Thus far I have stayed out of these posts but this stuff really drives me crazy...A gentleman asks for advice on a technique, which by law is legal and a part of springtime fishing, and personal agendas get shoved right into his face...yet another spring fishing thread is hijacked. If enough people agree with you in principle....then you are balancing out those that choose to "bed" fish....

Myself, I am an admitted hypocrite...I personaly do NOT target bedding fish...Most lakes around here are large enough that there are fish in Pre or Post Spawn while others are on the nest...Besides, I get the willy's if there is less than 6 feet of water under me when I bass fish...LOL. However, in a team event where I may have $100 or more total dollars invested...I am going to do what I can to be competetive, and I will do so until such a time that a "season" is established in Ohio or "bed" fishing becomes illegal. There are soooo many sides to this arguement, Pro's and Con's that it becomes exhausting....

Do I believe that it harms a fishery...Of course it does, as there is one possible nesting site that won't produce...But then again, the harm is no more prominent than the fisher-person that happens to be stocking the freezer or keeping that "trophy" to mount on the wall. Which by the way is also legal. Its time to stop confusing personal ethics and beliefs with what is the law....Thats the easiest way to loose sympathizers to what may be considered sound conservation principles....

On that note, I suggest that May 1, of every year...a sticky be placed at the top of each section pertaining to Bass Fishing and both sides can battle this issue out to their hearts content without hijacking the threads of those who feel differently than they do...In continuing with my "hypocritical" ways. I do wish to apologize to the person that started this thread for my part in the hijacking....

Try a texas rigged BPS Tendertube Chartruese in color with a small split shot on it....Shake it until you anger them enough to bite....


Hawk


----------



## buckdawg (Feb 7, 2007)

I don't know my butt from a hole in the ground when it comes to bass fishing. I only started this spring. but in my opinion the two guys that suggested staying off the beds did it in a fairly unoffensive manner. i actually hadn't considered the ramifications of bed fishing and their comments have given me something to comtemplate. it seems the ones who are ratcheting the debate up a notch are the ones who are pro-bed fishing.


----------



## ThunderHawk7 (May 3, 2004)

Buckdawg, your point is well taken, however, the fact that it even shows up in a "how to" thread ratchet's up a debate. A "how to" question was asked, not a Should I bedfish or not...You will see the same thing when somebody holds up a picture of a nice fish in a Parking Lot....a C @ R arguement is bound to happen...and it doesn't have to be offensive...lol.
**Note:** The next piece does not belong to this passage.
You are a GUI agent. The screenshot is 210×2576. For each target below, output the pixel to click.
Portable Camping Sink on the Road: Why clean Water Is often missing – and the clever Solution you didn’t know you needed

I really did like your response though.....It was a great reminder that sometimes I take myself and this stuff way too seriously....and also reminds me that I am way too wordy...


Hawk


----------



## Big Joshy (Apr 26, 2004)

yes smallmouth will readily hit lures when on their beds at ruggles on erie. But..
with the water temp at 50 degrees they are still in prespawn. Correct me if im wrong but I think the spawn around 60 degrees. 
Ive put down a camera and looked at smallmouth at ruggles on erie at this time of year, They were roaming around, not on beds at all.


----------



## Orlando (Apr 12, 2004)

Well we can agree to disagree. I personally don't believe a smallmouth will come off their beds to chase a lure if they are locked down protecting it. Besides drifting a tube or grub across a large bodie of water is not even close to the same thing as purposly targeting a bedding bass. I beleive the season was put on smallmouth because of all the tournaments going on dragging fish many miles from their area to be released at a marina and putting undue stress on them before and after the spawn. Thats what can hurt the fish population. I personally don't fish for smallies during the closed season, I'm after eyes then. My 2 cents and my opinion and it won't be changed.


----------



## ThunderHawk7 (May 3, 2004)

Thats cool Orlando,

Best of luck catching them 'eyes......


Hawk


----------



## buckdawg (Feb 7, 2007)

ThunderHawk7 said:


> Buckdawg, your point is well taken, however, the fact that it even shows up in a "how to" thread ratchet's up a debate. A "how to" question was asked, not a Should I bedfish or not...You will see the same thing when somebody holds up a picture of a nice fish in a Parking Lot....a C @ R arguement is bound to happen...and it doesn't have to be offensive...lol.
> 
> I really did like your response though.....It was a great reminder that sometimes I take myself and this stuff way too seriously....and also reminds me that I am way too wordy...
> 
> ...


This seems like one of those circular debates where there are definitely strong opinions on both sides. As a newbie I'm just taking in both sides of the argument and seeing where I fall. And trust me, there's nothing wrong with having opinions and defending them strongly. Sometimes we run into trouble when we start to take things personally. Trust me, I'm as guilty as anyone around on that! But you've been very respectful in your posts and I appreciate that. Thanks for giving me something to think about.


----------



## Lundy (Apr 5, 2004)

This is one of many emotional debates that no one ever wins.

Both sides of these issues are passionate in their views.

In the free society we live in we have the right to express our views on any subject. There is however a line many cross, in my opinion, when expressing their opinion evolves into dictating how others should feel and act towards any one particular controversial subject.

Tell me your opinions but please don't tell me what to do and I promise I won't tell you what to do.

Kim


----------